Con ese nuevo esquema, a fines de febrero se estableció una retención de 3,36% para el petróleo convencional, tomando en cuenta un precio promedio del crudo de US$ 71,30. Sin embargo, debido a la disparada que experimentó la cotización del barril a partir del estallido de la Guerra en Medio Oriente —este viernes el Brent volvió a cotizar por encima de los 100 dólares— las retenciones vuelven ahora al 8 por ciento.
El ajuste es automático y se basa en el artículo 7 del decreto 488/2020 donde se aclara que el último día hábil de cada semana la Secretaría de Energía «evaluará las cotizaciones promedio de los días transcurridos del mes en curso y las comparará con la cotización promedio vigente.

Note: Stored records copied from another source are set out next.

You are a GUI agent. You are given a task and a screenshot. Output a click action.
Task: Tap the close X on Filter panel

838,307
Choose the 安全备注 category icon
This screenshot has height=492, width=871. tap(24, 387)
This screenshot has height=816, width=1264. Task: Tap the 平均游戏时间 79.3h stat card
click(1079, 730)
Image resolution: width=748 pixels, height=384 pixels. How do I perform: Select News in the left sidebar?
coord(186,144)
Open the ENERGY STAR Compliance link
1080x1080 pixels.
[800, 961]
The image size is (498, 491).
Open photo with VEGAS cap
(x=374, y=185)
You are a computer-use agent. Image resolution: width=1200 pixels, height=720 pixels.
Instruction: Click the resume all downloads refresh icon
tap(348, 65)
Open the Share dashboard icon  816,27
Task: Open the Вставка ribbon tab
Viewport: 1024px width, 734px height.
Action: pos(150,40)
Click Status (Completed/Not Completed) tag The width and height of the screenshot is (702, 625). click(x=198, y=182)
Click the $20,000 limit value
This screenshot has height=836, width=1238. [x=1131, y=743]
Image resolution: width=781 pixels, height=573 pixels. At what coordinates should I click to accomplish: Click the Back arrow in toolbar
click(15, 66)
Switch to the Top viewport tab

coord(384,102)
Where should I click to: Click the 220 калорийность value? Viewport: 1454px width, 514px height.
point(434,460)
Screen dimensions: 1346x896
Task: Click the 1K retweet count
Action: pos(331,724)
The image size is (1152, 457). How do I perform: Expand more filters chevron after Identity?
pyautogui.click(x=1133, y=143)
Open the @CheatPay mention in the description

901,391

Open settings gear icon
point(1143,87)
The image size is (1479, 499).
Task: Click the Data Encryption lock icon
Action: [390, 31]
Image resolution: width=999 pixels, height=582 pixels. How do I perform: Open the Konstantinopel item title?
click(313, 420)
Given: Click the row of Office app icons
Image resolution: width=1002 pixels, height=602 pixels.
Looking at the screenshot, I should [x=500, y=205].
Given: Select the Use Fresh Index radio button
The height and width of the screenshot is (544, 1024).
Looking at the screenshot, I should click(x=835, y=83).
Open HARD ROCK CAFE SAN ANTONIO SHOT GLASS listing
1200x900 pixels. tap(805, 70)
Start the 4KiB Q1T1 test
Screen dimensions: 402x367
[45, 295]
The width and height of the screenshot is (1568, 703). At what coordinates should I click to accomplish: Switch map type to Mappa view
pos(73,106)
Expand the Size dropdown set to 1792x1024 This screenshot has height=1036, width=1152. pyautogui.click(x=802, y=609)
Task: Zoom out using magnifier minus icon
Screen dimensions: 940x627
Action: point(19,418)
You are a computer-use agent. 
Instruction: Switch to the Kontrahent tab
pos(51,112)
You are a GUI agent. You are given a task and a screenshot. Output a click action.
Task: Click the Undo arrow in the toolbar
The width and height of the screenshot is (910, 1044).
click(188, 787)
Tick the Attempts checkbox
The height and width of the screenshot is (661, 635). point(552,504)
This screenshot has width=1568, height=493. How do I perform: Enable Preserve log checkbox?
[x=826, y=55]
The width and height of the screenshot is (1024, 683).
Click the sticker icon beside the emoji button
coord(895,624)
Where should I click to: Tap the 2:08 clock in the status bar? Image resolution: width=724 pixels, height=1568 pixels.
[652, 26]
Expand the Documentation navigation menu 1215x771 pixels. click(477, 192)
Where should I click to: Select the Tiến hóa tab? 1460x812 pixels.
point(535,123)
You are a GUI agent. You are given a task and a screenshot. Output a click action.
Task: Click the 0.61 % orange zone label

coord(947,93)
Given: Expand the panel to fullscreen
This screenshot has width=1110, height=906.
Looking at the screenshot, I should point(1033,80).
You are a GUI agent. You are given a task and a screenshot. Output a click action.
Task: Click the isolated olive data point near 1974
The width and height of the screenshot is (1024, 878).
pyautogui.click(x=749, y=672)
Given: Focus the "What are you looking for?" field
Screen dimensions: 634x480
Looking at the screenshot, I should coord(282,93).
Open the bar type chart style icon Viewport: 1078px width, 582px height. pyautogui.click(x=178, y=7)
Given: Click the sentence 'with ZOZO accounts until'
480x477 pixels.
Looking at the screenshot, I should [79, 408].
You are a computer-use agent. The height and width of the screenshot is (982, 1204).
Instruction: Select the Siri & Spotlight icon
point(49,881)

Si entre ambas existiera una diferencia superior al 15%, fijará una nueva cotización, la que será aplicable a partir del primer día hábil siguiente».
La suba de las retenciones al crudo convencional —para el petróleo que se explota en Vaca Muerta no habrá cambios y la alícuota seguirá en un 8% del precio de exportación— alcanza a todos los productos incluidos en los decretos 488/2020 y 59/2026, que incluyen tanto al petróleo crudo como a derivados (solventes, naftas vírgenes y combustibles pesados, entre otros).
En el gobierno remarcan que el cambio es automático y no responde a una decisión oficial, pero ayudará a gestionar el impacto de la suba del Brent en los precios internos de los combustibles, porque incentiva a los productores locales a venderle a un importe un poco más bajo a las refinerías el crudo pesado que se produce en el país.
La fórmula que rige actualmente establece que si el precio del barril de crudo Brent se encuentra por debajo de los US$ 65 la retención es 0% y si supera los US$ 80 es de 8%. Para valores intermedios, se utiliza una fórmula polinómica de ajuste que arrojó una retención de 3,36% tomando como referencia una cotización del crudo de US$ 71,30, que surge del promedio de los últimos cinco días de febrero.
Ese esquema, oficializado a través del decreto 59/2026, representó un alivio fiscal en comparación con el régimen anterior, que fijaba 0% si la cotización del barril perforaba los US$ 45 y saltaba al 8% cuando superaba el techo de US$ 60. El objetivo fue hacer más rentable los yacimientos convencionales que tienen costos de extracción más altos y venían golpeados por el descenso que había registrado la cotización del barril.
El anuncio llegó luego de una serie de acuerdos suscriptos entre el Ministerio de Economía, la Cámara de Empresas Productoras de Hidrocarburos (CEPH) y las provincias de Chubut, Neuquén y Santa Cruz.
El diseño actual contempla que la carga tributaria escale de forma progresiva a medida que mejora el precio, evitando que un pequeño incremento en la cotización internacional licue la rentabilidad por un salto brusco de impuestos. En el gobierno se lo presentó como una herramienta de sintonía fina para proteger el flujo de caja en pozos de baja productividad.
Sin embargo, lo ocurrido en las últimas semanas modificó el escenario de manera sustancial luego del bombardeo de Estados Unidos e Israel a Irán porque el barril de crudo se ubicó por encima de los US$ 100 con picos de US$ 120. Es decir, las empresas se vieron beneficiadas con una suba del crudo del 40% y hasta ahora continuaban pagando una retención que no llega al 4%.